- _EXERCISE_: If a line in the data contains "nową", copy it out.

Saved entries:
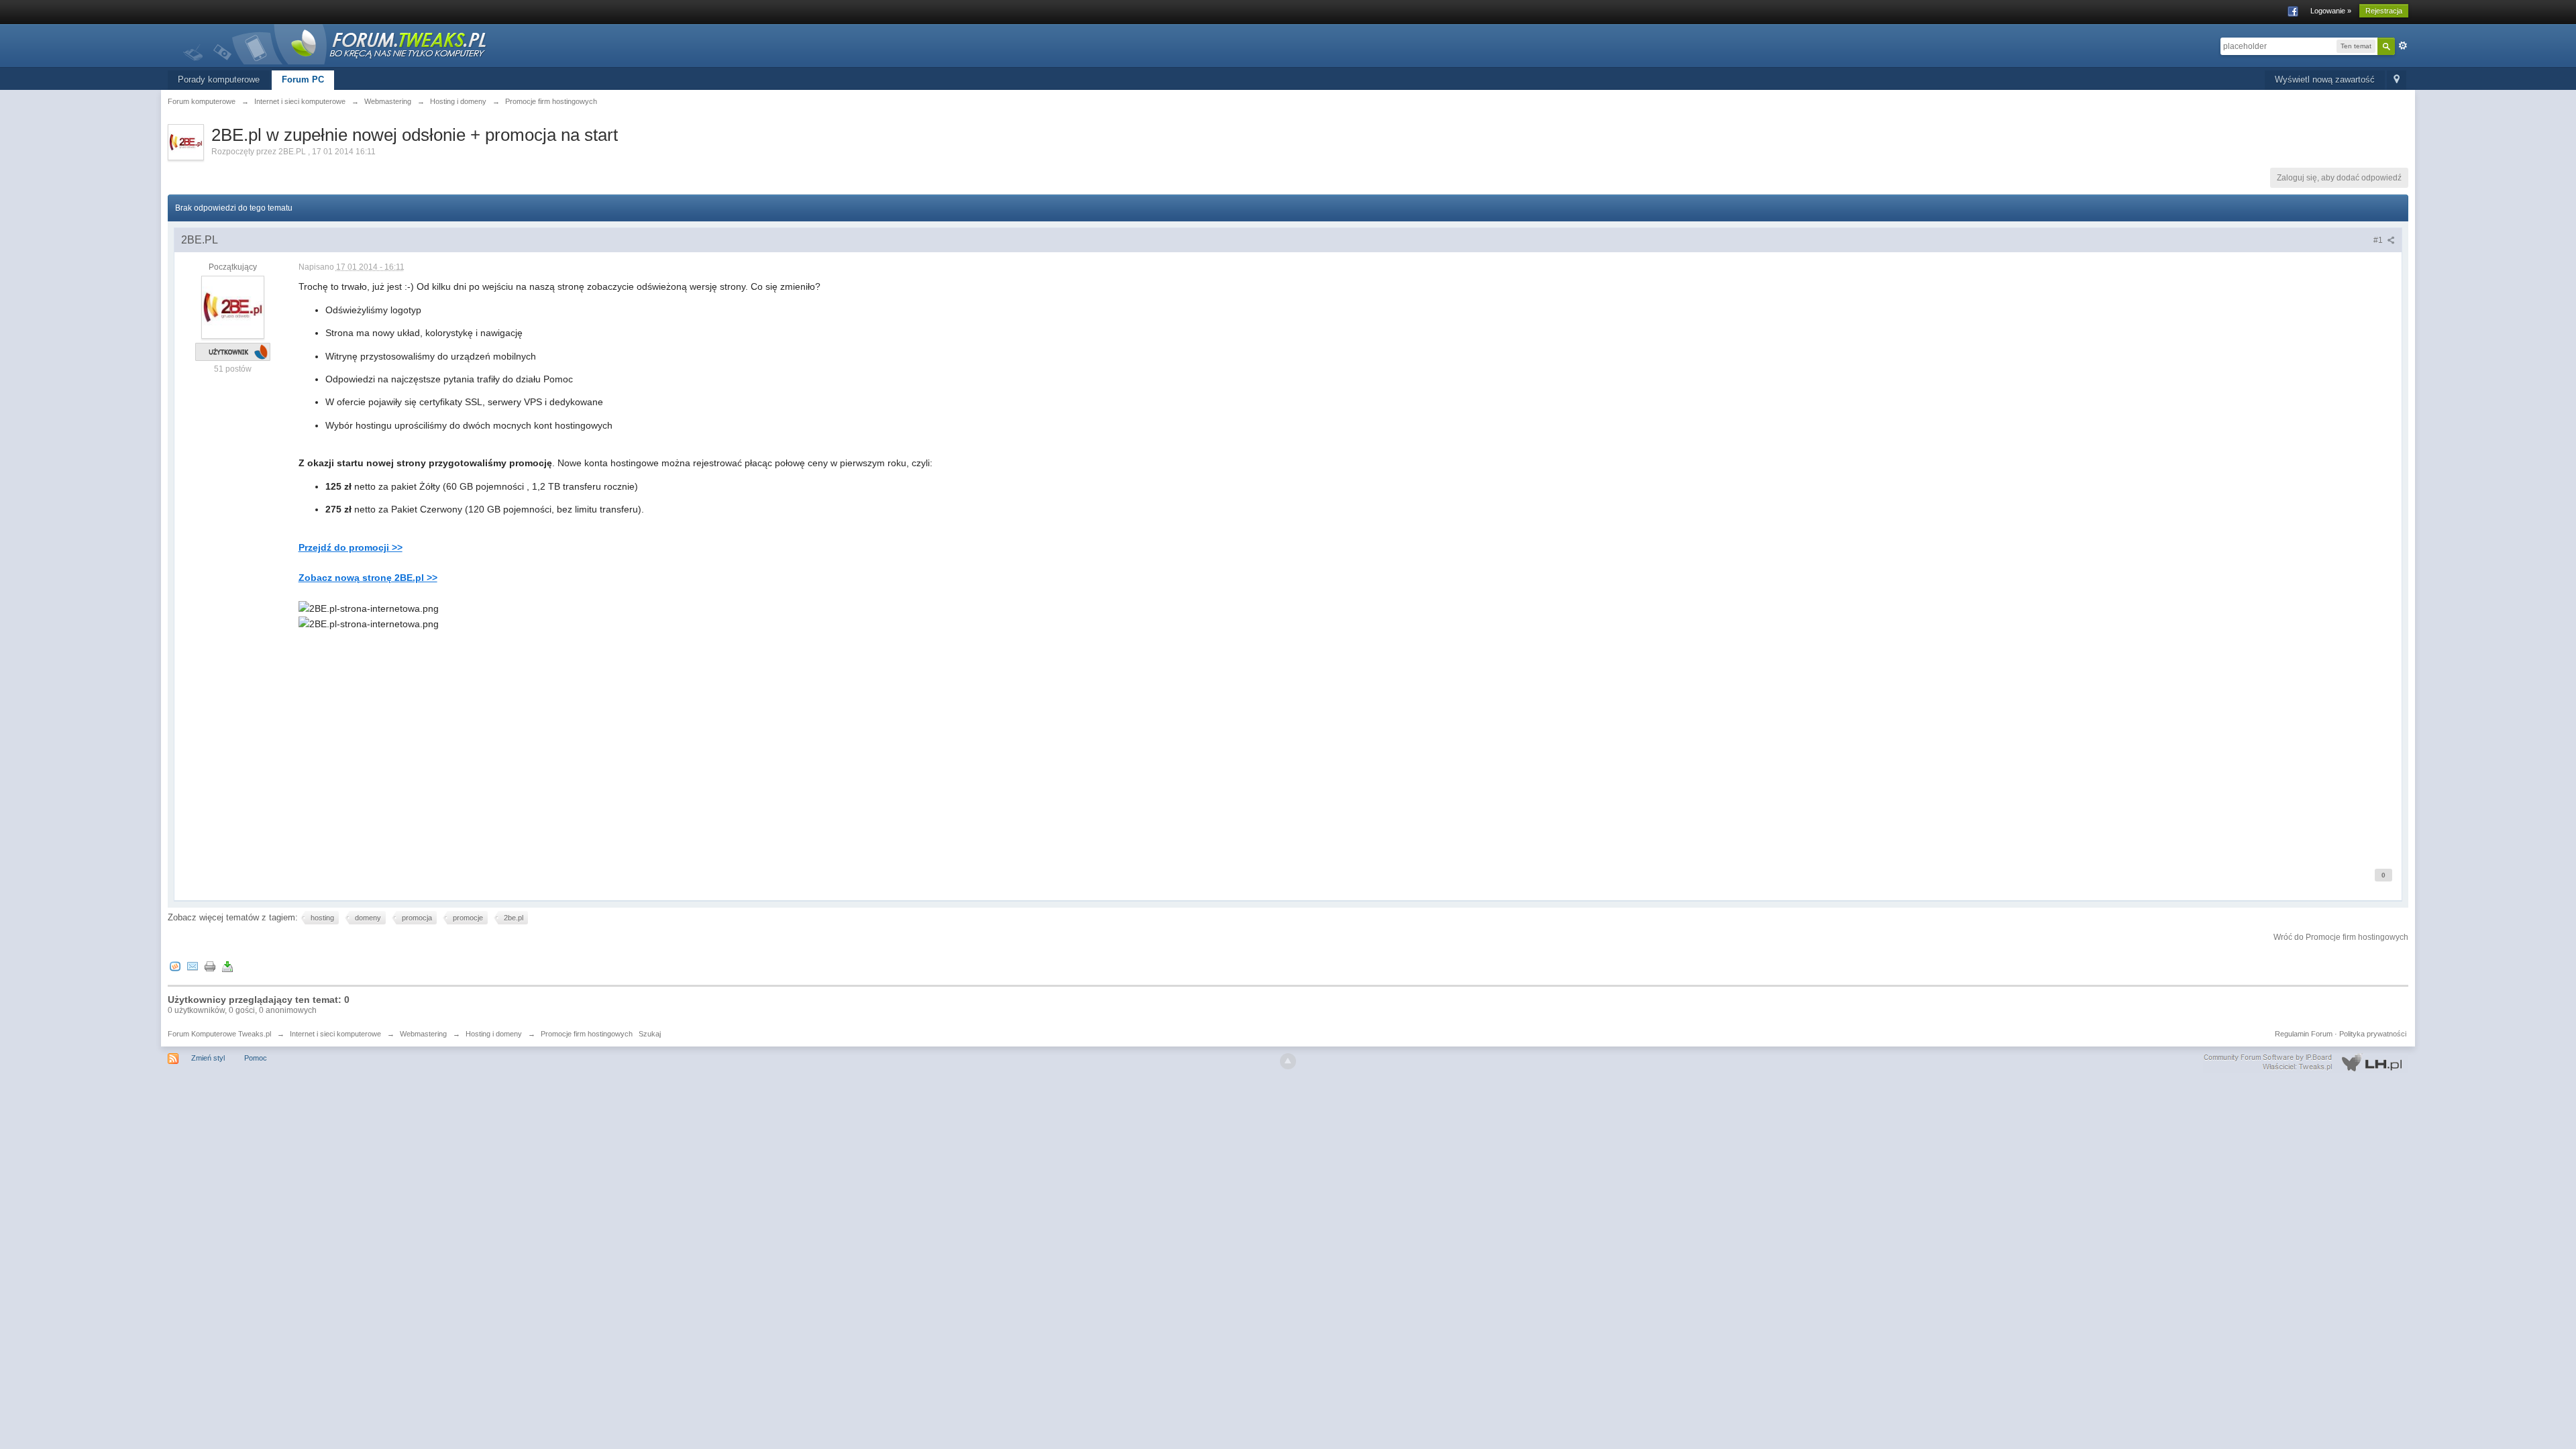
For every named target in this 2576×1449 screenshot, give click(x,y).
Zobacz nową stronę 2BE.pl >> (368, 577)
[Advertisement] (701, 755)
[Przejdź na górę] (1288, 1061)
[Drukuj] (210, 966)
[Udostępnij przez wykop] (175, 966)
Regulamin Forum (2303, 1034)
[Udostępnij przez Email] (192, 966)
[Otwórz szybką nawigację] (2396, 80)
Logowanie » (2330, 11)
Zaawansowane (2403, 45)
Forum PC (303, 79)
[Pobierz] (227, 966)
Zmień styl (208, 1058)
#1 (2379, 240)
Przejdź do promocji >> (350, 547)
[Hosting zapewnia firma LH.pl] (2305, 1063)
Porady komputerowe (219, 79)
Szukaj (650, 1034)
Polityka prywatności (2372, 1034)
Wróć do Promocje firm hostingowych (2340, 937)
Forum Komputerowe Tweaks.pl (219, 1034)
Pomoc (255, 1058)
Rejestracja (2383, 11)
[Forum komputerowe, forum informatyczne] (335, 43)
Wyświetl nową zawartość (2325, 79)
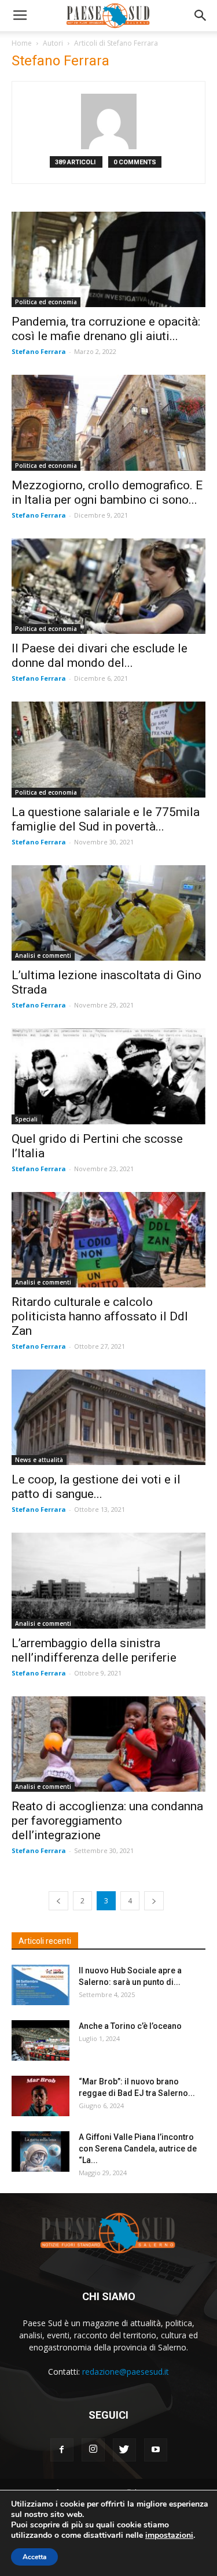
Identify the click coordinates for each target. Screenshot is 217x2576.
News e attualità (39, 1460)
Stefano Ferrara (39, 351)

- _RESPONSE AREA_:
Zobacz nową stronę 2BE.pl >> (368, 577)
Wyświetl nową zawartość (2325, 79)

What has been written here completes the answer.